Ann Fisher-Wirth gave a reading at
The Warehouse in Tallahassee in the fall of 2005. During that
visit, SER editors scheduled an online interview
with her. In that interview, published in Volume
24.1-2 of The Southeast Review, Ann shared a prose poem
about an experience she had recently had at the Djerassi Residents
Artists Program in California. Below you will find that poem,
"No Vow," and her description of how it came to
be.
Click
here to listen to a podcast
of Ann's reading, which includes other poems written at and
about Djerassi, one called "Sudden Music," which
Ann reads in the voice of the Djerassi's own wild-boy. Ann's
reading follows Joyelle McSweeney.
Click
here to order Volume 24.1-2.
NO
VOW
Calm yourself, here where the blue
painted saint in his wooden shrine presides over the hillside.
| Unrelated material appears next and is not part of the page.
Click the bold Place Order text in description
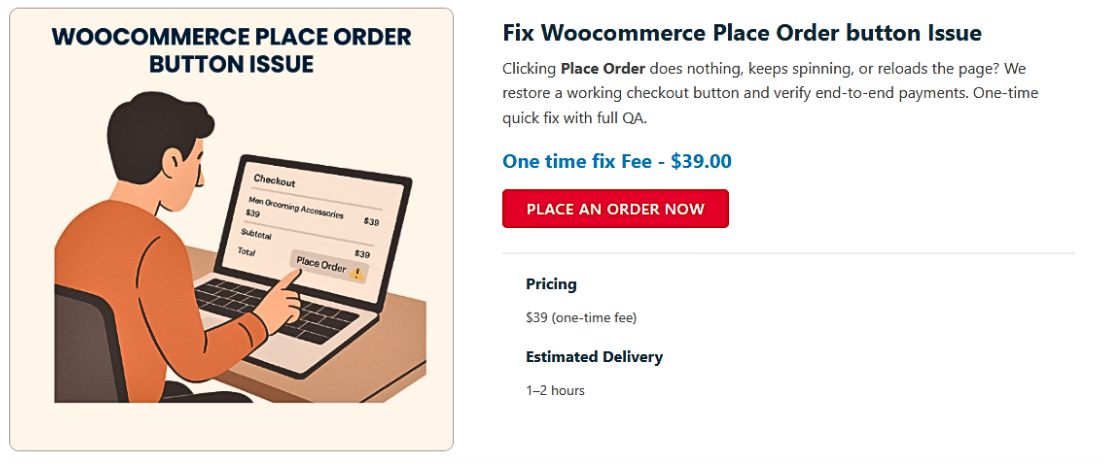Viewport: 1108px width, 465px height. (x=602, y=69)
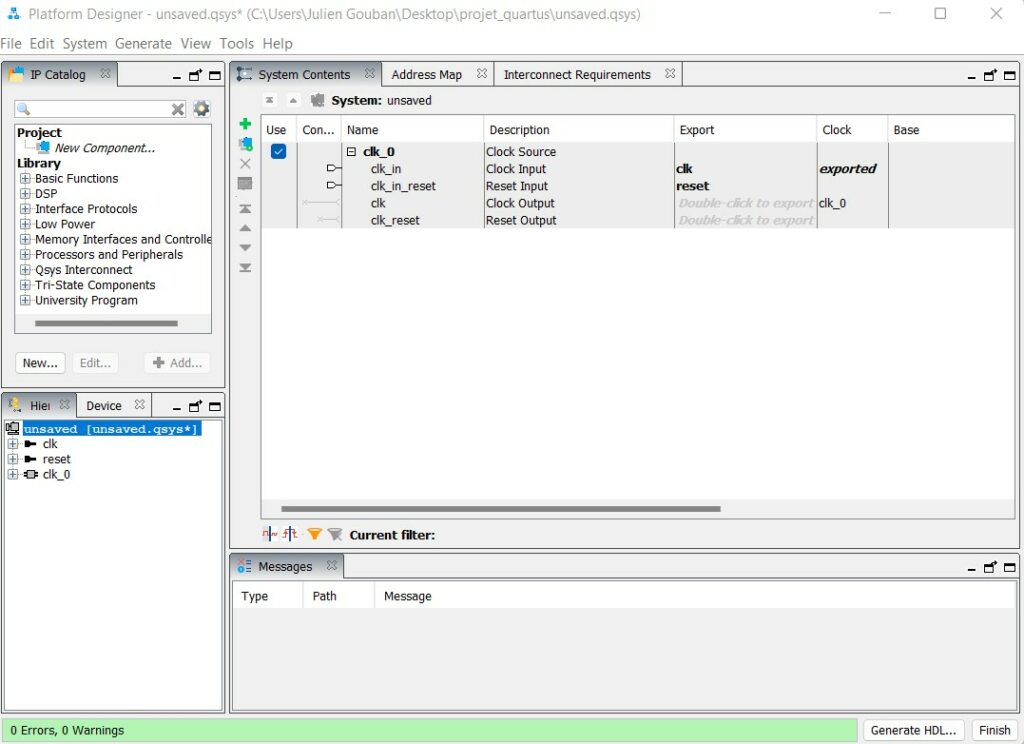Click the Generate HDL... button

click(x=915, y=730)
The mountain lion they saw by the barn is not, as you’re
convinced, looking especially for you. You talk about loving
the creatures. Yet all you can see today is your own fear,
projected on to his twitching tail. All you can think is
your version of his thoughts. Here comes the 58-year old.
In a life raft she’d be most expendable.
Calm yourself, you who could not fight a dog or outrun a
rattler. There’s nothing to be done about it. The
hay is white and golden in the wind. Flies buzz, want what
you offer. Pray all you like, carry a whistle around your
neck, march along the trail singing “Whenever I Feel
Afraid.” The world makes you no vow. The thistles
make you think of crowns of thorn, with light on every sepal.
Ann
explains:
“No
Vow” is a prose poem I wrote last summer while spending
five weeks in near silence among meadows and redwood forests
at the Djerassi Resident Artists Program in California. I
would describe myself as a deep ecologist. And yet, for all
my thoughts about the interconnections between all forms of
life—and for all my deep conviction that the reason
for or value of the universe is not anthropocentric, but is
the universe itself—when one of the artists at Djerassi
said she had seen a mountain lion, I found myself absolutely
terrified. I had been hiking for hours each day, visiting
my favorite sculptures on the Djerassi grounds, wandering
to the old barn and through the forests, writing bits of poems
as I walked. But with the mountain lion scare, I saw death
around every curve. I didn’t want to walk alone any
more; I barely wanted to go outside. It’s funny: my
fear of death does not keep me out of airplanes or cars, which
are actually dangerous, and yet it threatened to spoil this
five-weeks’ gift of what I love so much. So “No
Vow” reminds me that, as Emily Dickinson wrote in a
different context, “The price—is / Even as the
Grace.”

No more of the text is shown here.